*** Block opens ***

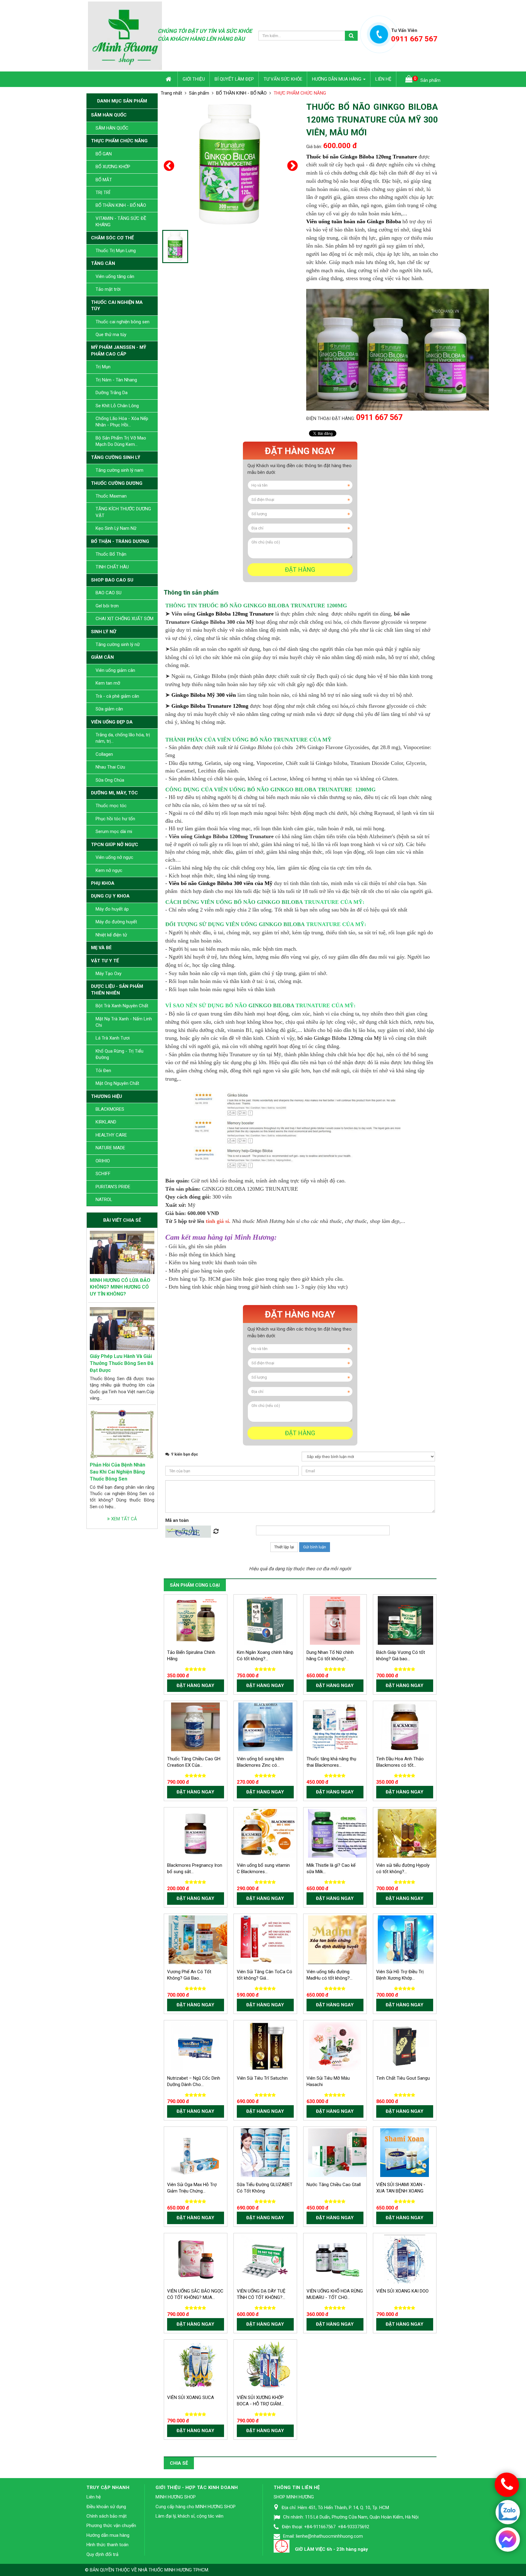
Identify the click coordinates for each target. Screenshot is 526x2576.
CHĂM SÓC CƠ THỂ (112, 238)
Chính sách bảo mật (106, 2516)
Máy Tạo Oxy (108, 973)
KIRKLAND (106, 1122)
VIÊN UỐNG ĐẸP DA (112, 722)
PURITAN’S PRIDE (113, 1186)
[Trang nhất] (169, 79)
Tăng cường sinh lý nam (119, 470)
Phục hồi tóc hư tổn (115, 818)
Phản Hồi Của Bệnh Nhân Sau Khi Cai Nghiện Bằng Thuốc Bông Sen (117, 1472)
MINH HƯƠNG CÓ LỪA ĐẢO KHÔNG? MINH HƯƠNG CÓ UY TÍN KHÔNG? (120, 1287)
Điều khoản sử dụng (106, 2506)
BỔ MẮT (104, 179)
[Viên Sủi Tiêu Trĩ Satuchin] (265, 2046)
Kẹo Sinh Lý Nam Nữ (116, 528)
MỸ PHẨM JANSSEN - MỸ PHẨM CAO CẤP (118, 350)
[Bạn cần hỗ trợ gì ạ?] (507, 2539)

*** Block closes ***

## TASK TO CARRY OUT:
Give the listing again word for word, without its images.

## RESPONSE BOX:
Identify the click coordinates for each target. Screenshot is 526x2576.
CHĂM SÓC CƠ THỂ (112, 238)
Chính sách bảo mật (106, 2516)
Máy Tạo Oxy (108, 973)
KIRKLAND (106, 1122)
VIÊN UỐNG ĐẸP DA (112, 722)
PURITAN’S PRIDE (113, 1186)
[Trang nhất] (169, 79)
Tăng cường sinh lý nam (119, 470)
Phục hồi tóc hư tổn (115, 818)
Phản Hồi Của Bệnh Nhân Sau Khi Cai Nghiện Bằng Thuốc Bông Sen (117, 1472)
MINH HƯƠNG CÓ LỪA ĐẢO KHÔNG? MINH HƯƠNG CÓ UY TÍN KHÔNG? (120, 1287)
Điều khoản sử dụng (106, 2506)
BỔ MẮT (104, 179)
[Viên Sủi Tiêu Trĩ Satuchin] (265, 2046)
Kẹo Sinh Lý Nam Nữ (116, 528)
MỸ PHẨM JANSSEN - MỸ PHẨM CAO CẤP (118, 350)
[Bạn cần hỗ trợ gì ạ?] (507, 2539)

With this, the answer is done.